> **Requirements**
Rewrite the items below, replacing each occurrence of "screenshot" with "screen capture" and leaving everything else unchanged. Omit the pictures from your answer.

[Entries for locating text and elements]
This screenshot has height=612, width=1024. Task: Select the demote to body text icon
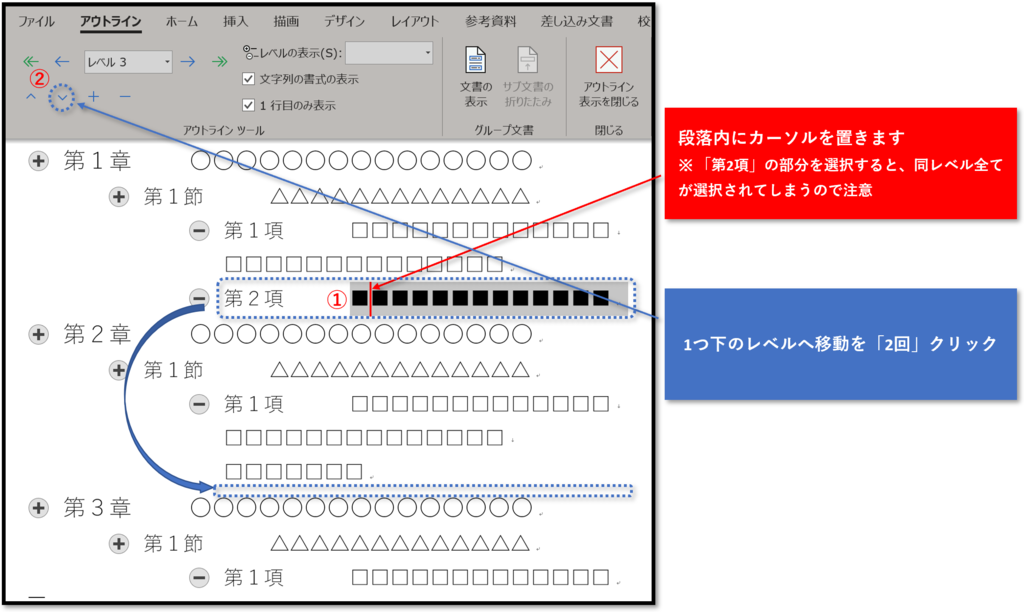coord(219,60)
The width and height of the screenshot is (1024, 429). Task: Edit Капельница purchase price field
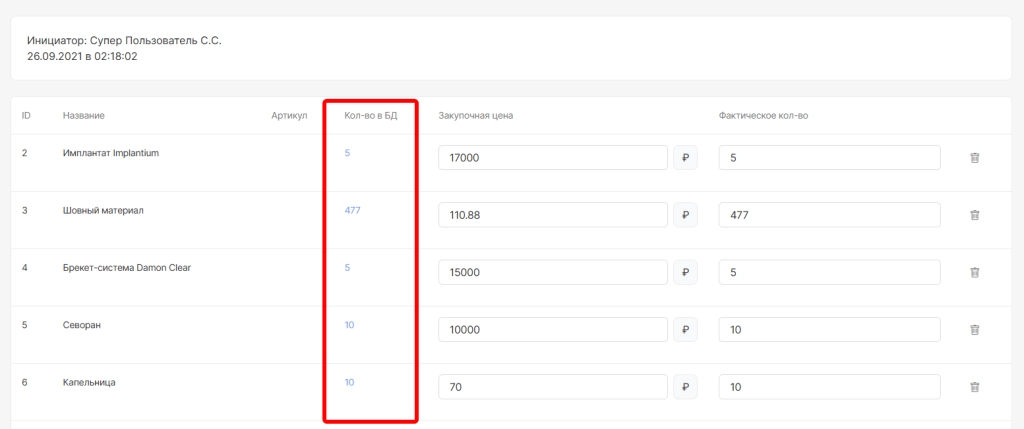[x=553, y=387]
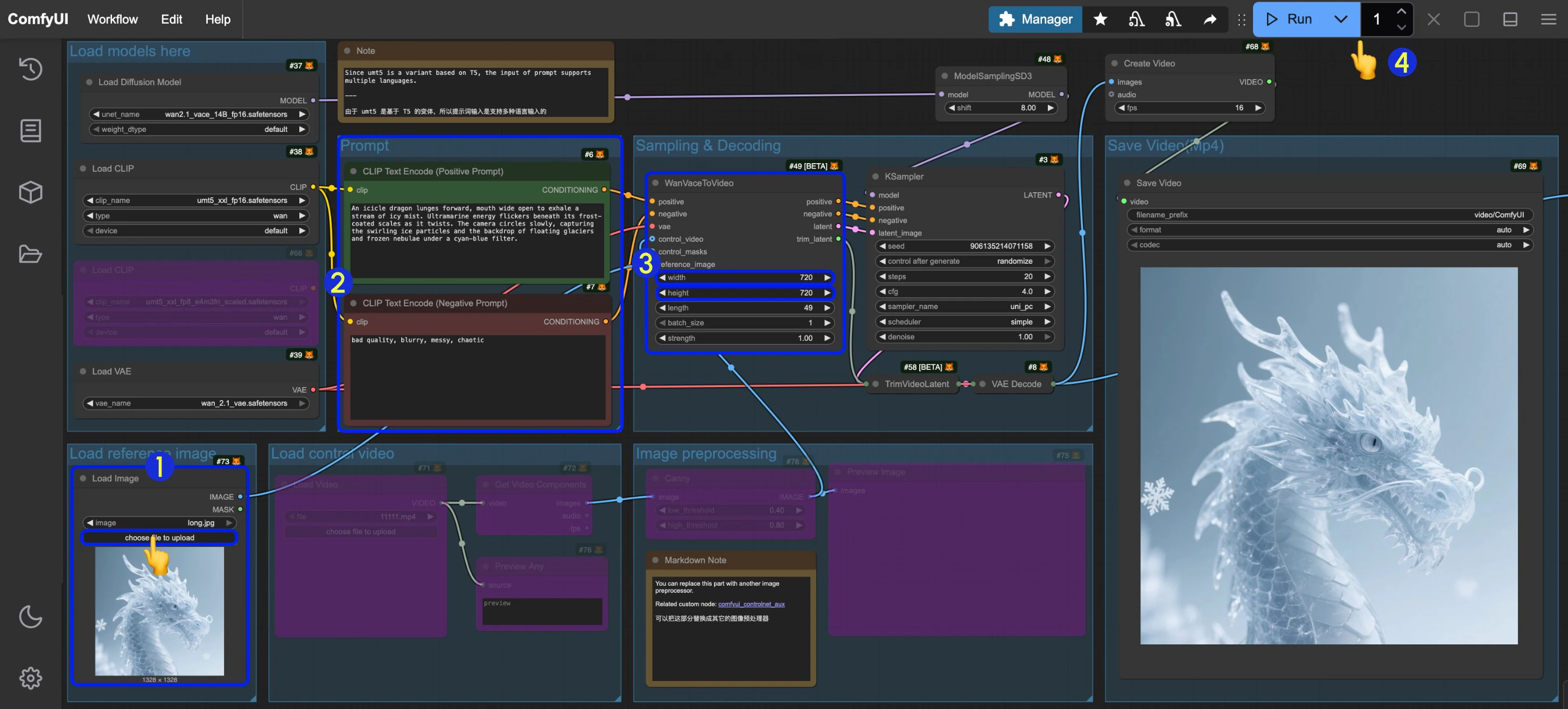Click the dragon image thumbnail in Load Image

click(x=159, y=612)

> **Answer to the task**
This screen capture has height=612, width=1024. Task: Select the demote to body text icon
coord(219,60)
The width and height of the screen capture is (1024, 429). Task: Edit Капельница purchase price field
[x=553, y=387]
Click the dragon image thumbnail in Load Image

click(x=159, y=612)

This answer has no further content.